WARREN — As the city’s Park Enhancement Project makes headway, officials said the goals are not only to bring new life to often-ignored city parks.

Trici “Trish” Johnston, of the city‘s Community Development Department, said the project complements the revitalization of economic development in the downtown area. 

“I think especially now with [COVID-19] we hear about so many more families [and] individuals that are finding a new or renewed appreciation for parks and green spaces,” she said. “So this really complements and enhances our downtown and the economic opportunities down there.” 

Warren contracted The Nature Conservancy to implement the project to restore five parks along the Mahoning River: Packard, Perkins, Bullhead, Burbank and Mahoningside Site. 

The objectives are to “improve/restore existing natural habits along the river, provide recommendations for naturalizing additional areas, develop suggestions on how historical park features can enhance the visitor experience, and assess possible connective corridors,” according to the city’s Nature Conservancy presentation. 

“[It’s] the idea of revitalizing and utilizing the resources that we have, which included the parks [on] the Mahoning River. So that was kind of where it stemmed from. Then, the idea of bringing in an expert in the area of restoring, you know, the river is how the Nature Conservancy came into place,” she said. 
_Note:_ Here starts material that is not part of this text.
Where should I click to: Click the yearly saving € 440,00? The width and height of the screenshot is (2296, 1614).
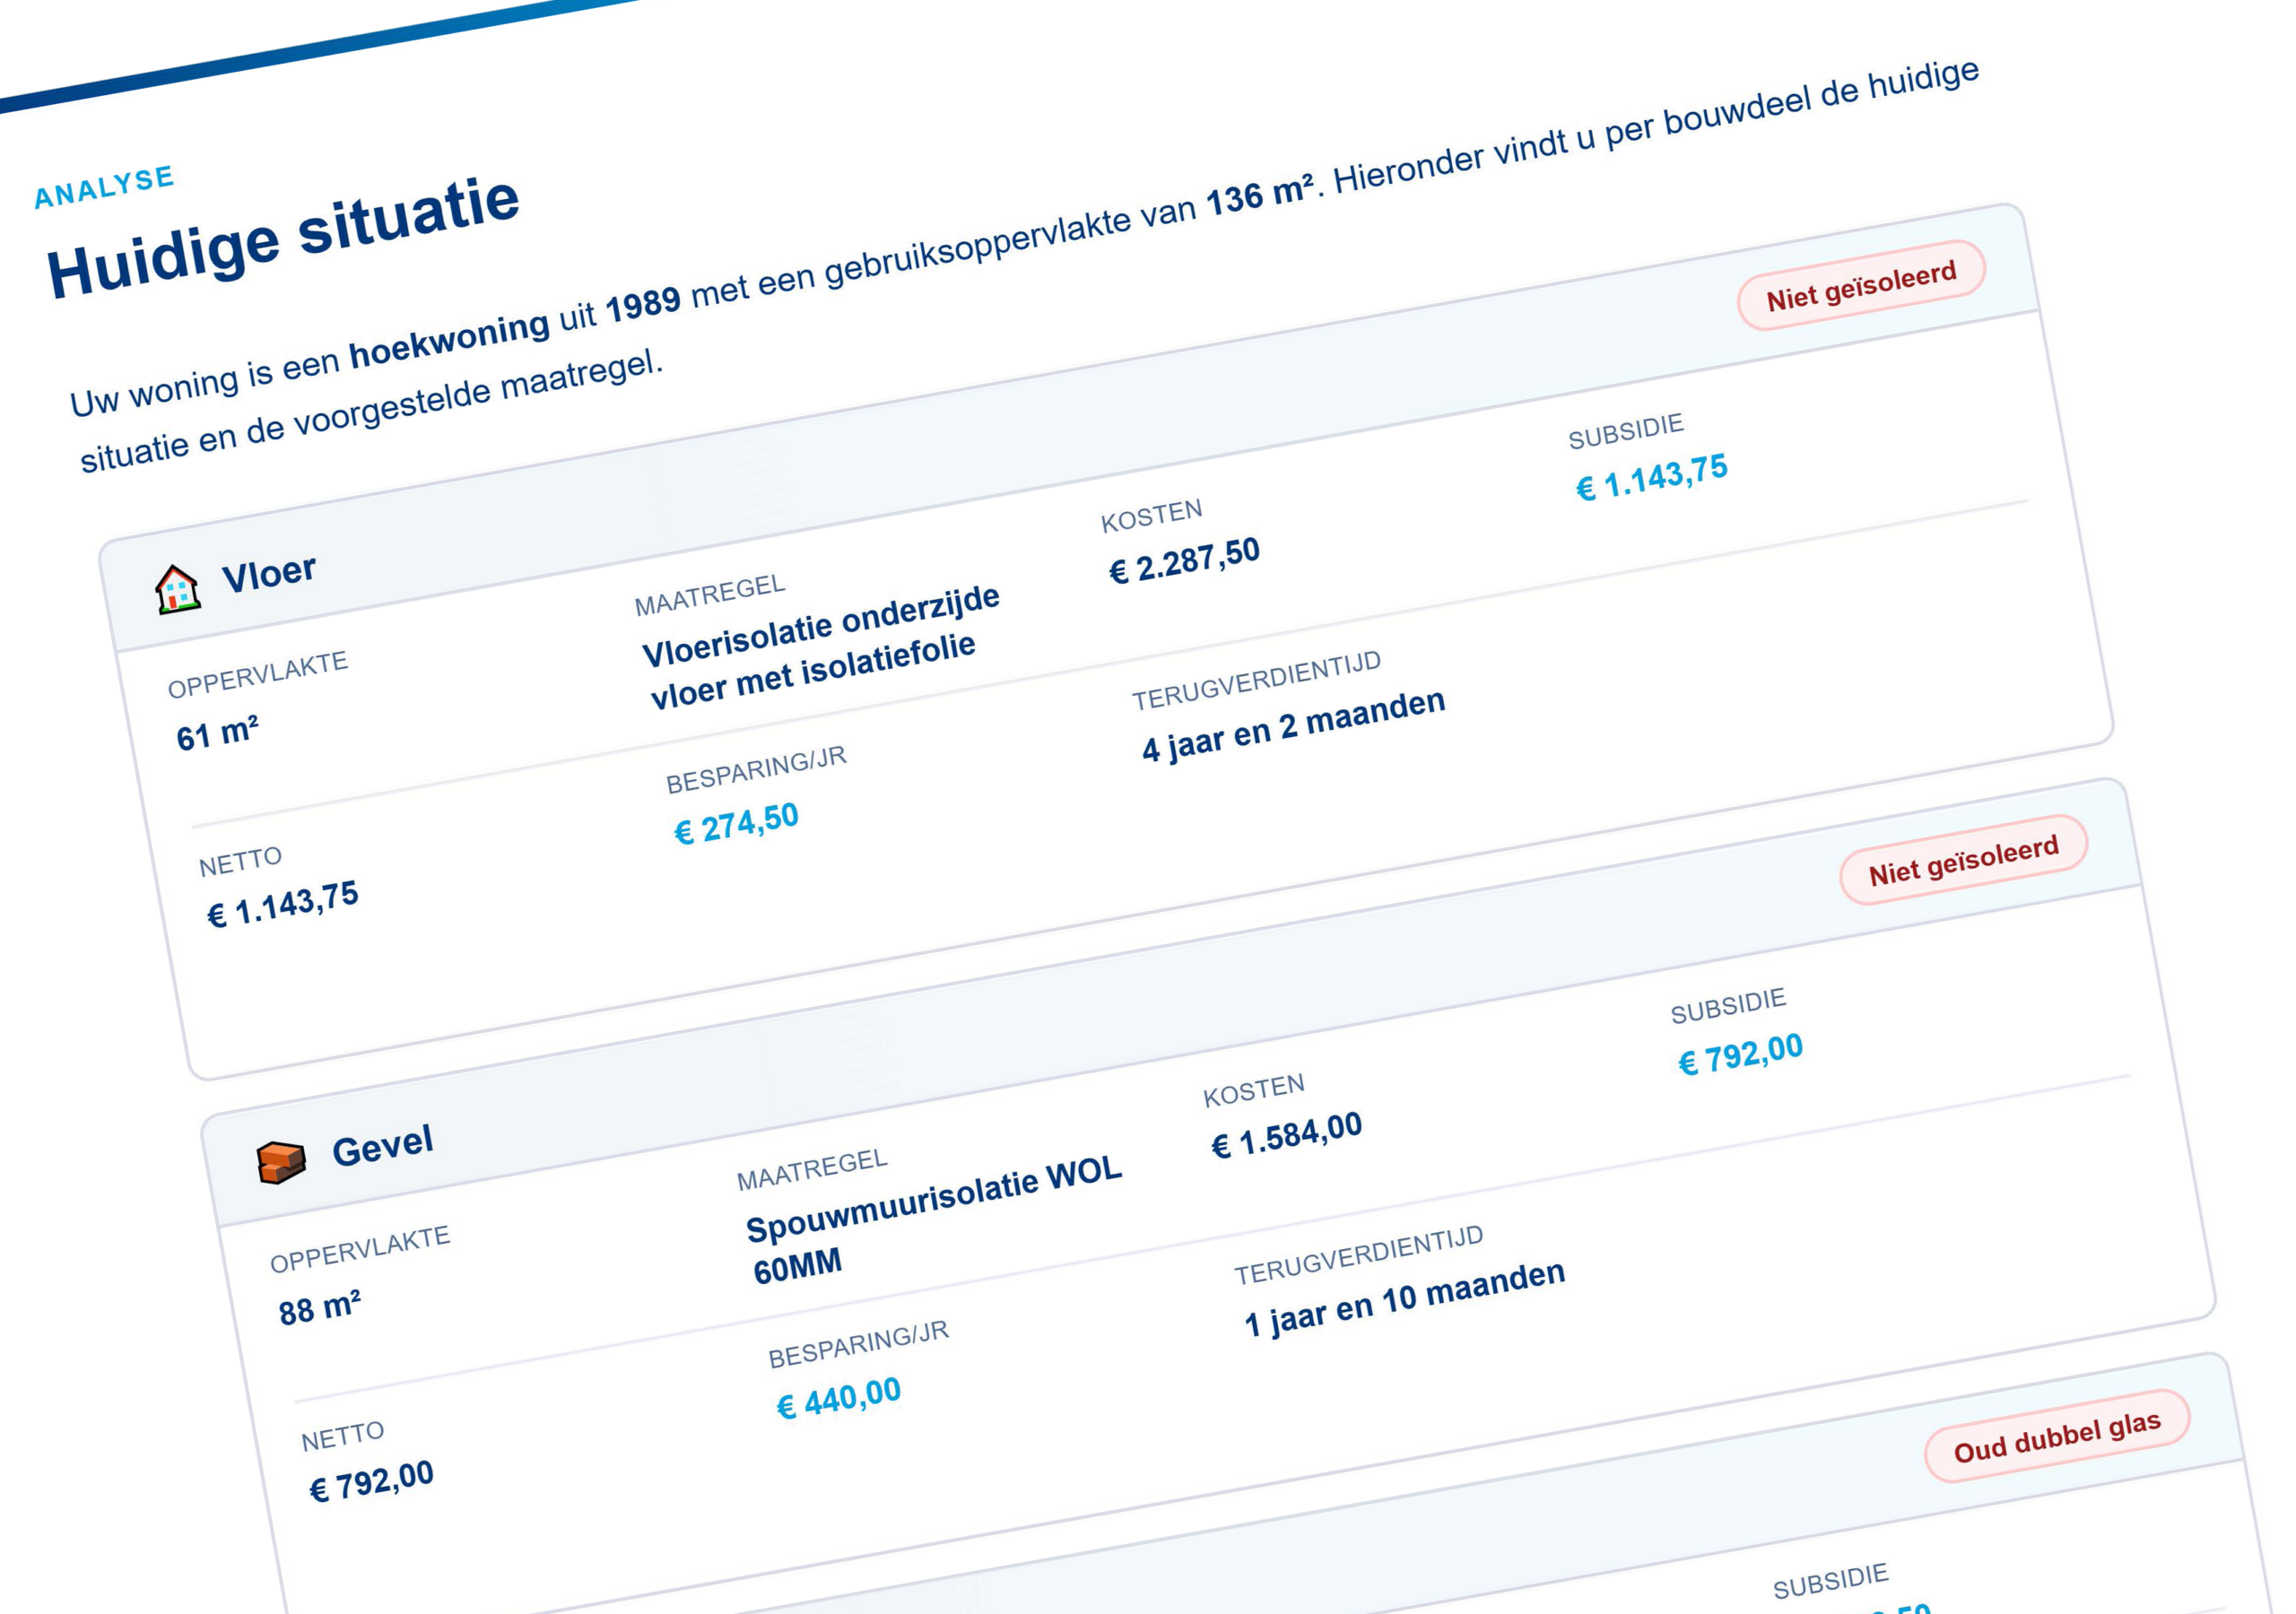(x=839, y=1398)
Johnston said the city entered into a $35,000 contract with the Nature Conservancy in February. Phase 1 of the project began in March and included park history research and assessments. Phase 2, the physical work, began in July. 

“[The Nature Conservancy] came back out, and that's when they started identifying the invasive plant species and they came up with a management plan, a plan for removal of the invasive species. That is when we ran into the next phase into July is when they came out and they actually started the removal,” she said. 

The Nature Conservancy spent two weeks in Perkins Park doing 4.5 acres of upstream restoration and will begin restoration in Packard Park in October. 

Johnston said the project is on track with the city’s contract with the Nature Conservancy, which is through March 2022. Johnston said the city expects to receive a vegetation management plan from the Nature Conservancy in December that will include suggestions for future projects and may potentially reassess park ownership and easement agreements. 

“[The Nature Conservancy] would provide suggestions on ways to better utilize the green space that we have because we do have large areas, especially in both Packard and Perkins, that are underutilized. So that's where they would suggest perhaps some new trails, some naturalization like meadowing, which would help reduce maintenance costs, but also provide new experiences for visitors,” she said. 

“Then also some potential ideas on connectivity between the parks. So that's where that ‘ownership and easement’ phase comes into place. If the city should decide to try to go forward, you know, with perhaps putting in a trail that connects the parks, then we would have to look at the properties and parcels included in that,” she added.